#### RECORDS SHOWN ####

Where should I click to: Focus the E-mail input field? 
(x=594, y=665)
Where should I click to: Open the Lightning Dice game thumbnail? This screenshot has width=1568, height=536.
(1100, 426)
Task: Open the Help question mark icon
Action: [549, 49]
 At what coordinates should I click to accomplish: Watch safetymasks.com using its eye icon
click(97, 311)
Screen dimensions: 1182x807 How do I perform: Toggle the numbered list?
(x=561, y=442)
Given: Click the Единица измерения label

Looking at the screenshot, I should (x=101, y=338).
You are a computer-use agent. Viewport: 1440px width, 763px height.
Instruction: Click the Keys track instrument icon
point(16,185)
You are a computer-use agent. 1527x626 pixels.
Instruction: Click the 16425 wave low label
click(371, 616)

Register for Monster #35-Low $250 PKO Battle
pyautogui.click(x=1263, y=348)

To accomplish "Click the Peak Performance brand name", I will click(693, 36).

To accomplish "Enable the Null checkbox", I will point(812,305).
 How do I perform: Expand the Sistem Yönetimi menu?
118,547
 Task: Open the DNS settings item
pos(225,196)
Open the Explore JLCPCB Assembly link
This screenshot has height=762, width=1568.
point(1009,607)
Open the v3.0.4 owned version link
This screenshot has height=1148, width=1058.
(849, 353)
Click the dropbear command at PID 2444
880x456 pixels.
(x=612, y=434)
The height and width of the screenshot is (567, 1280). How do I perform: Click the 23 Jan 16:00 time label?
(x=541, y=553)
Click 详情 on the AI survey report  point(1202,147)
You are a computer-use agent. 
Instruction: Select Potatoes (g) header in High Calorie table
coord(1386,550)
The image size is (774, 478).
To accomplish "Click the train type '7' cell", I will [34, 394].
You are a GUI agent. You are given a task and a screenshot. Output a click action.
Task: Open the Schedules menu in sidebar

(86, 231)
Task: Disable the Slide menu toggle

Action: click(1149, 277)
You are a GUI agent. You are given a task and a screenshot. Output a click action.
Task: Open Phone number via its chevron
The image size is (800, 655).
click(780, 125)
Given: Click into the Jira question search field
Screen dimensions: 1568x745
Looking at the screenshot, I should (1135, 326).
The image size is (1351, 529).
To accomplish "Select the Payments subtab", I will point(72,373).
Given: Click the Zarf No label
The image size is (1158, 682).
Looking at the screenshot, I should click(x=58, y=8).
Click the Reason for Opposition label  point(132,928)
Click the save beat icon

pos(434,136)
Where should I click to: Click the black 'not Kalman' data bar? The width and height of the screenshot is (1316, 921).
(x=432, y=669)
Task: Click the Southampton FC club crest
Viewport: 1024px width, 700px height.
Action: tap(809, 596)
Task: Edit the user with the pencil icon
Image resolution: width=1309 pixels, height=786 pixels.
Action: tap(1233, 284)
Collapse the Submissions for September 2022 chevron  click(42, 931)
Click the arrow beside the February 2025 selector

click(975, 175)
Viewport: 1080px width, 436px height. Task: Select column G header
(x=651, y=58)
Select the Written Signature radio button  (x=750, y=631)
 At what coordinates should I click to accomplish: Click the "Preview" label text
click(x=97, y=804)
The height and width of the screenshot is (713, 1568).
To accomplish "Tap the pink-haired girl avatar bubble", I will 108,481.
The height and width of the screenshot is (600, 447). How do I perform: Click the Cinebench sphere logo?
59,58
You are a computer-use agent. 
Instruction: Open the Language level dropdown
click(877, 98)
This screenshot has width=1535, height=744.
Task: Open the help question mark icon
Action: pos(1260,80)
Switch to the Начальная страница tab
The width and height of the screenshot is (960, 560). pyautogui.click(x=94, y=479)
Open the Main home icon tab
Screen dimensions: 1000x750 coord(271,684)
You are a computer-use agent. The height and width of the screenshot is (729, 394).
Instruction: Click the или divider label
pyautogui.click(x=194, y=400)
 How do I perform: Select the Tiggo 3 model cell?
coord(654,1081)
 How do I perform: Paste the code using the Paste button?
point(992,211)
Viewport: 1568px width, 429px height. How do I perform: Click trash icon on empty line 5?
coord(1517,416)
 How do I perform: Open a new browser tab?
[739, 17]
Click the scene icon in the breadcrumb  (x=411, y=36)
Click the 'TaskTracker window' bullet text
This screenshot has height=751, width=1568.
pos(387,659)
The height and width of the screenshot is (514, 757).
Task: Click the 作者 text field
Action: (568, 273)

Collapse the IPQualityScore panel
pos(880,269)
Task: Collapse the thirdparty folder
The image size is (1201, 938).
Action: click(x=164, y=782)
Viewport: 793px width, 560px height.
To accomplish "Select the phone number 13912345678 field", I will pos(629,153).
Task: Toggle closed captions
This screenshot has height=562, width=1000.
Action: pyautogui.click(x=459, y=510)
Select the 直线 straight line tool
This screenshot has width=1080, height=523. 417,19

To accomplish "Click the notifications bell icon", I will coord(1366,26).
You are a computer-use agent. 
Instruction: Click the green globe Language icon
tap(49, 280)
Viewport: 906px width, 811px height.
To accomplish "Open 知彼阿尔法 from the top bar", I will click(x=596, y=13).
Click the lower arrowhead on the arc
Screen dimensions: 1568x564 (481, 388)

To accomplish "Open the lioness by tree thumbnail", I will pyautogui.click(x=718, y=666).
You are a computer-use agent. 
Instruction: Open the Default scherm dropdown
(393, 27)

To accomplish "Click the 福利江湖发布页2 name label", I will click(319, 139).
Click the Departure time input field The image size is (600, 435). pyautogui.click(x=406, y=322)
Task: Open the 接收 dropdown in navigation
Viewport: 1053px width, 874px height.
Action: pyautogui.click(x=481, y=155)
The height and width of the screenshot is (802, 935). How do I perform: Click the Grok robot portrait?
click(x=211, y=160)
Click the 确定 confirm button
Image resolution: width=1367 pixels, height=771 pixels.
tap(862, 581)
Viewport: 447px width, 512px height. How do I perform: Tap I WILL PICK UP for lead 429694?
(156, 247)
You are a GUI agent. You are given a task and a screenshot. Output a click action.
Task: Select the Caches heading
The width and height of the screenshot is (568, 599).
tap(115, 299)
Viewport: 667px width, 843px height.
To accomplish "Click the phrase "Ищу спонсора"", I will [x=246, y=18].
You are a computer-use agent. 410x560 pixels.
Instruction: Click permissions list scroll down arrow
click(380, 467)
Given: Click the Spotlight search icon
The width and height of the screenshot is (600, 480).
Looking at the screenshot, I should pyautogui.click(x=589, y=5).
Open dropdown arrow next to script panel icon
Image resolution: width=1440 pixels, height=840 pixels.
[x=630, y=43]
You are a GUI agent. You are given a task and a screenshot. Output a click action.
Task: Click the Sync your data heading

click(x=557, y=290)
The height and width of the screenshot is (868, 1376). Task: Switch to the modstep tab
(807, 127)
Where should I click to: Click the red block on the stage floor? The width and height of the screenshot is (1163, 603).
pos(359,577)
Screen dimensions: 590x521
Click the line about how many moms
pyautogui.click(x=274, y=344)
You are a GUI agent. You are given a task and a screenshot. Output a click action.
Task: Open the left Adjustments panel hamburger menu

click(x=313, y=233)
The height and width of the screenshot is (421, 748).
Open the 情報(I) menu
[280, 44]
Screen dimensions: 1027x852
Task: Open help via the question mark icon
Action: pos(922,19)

####

## TASK BRIEF
At the line with "Open dropdown arrow next to script panel icon", begin reproducing the material above exactly, and continue through its last line.

## WRITTEN RESPONSE
Open dropdown arrow next to script panel icon
Image resolution: width=1440 pixels, height=840 pixels.
[x=630, y=43]
You are a GUI agent. You are given a task and a screenshot. Output a click action.
Task: Click the Sync your data heading

click(x=557, y=290)
The height and width of the screenshot is (868, 1376). Task: Switch to the modstep tab
(807, 127)
Where should I click to: Click the red block on the stage floor? The width and height of the screenshot is (1163, 603).
pos(359,577)
Screen dimensions: 590x521
Click the line about how many moms
pyautogui.click(x=274, y=344)
You are a GUI agent. You are given a task and a screenshot. Output a click action.
Task: Open the left Adjustments panel hamburger menu

click(x=313, y=233)
The height and width of the screenshot is (421, 748).
Open the 情報(I) menu
[280, 44]
Screen dimensions: 1027x852
Task: Open help via the question mark icon
Action: pos(922,19)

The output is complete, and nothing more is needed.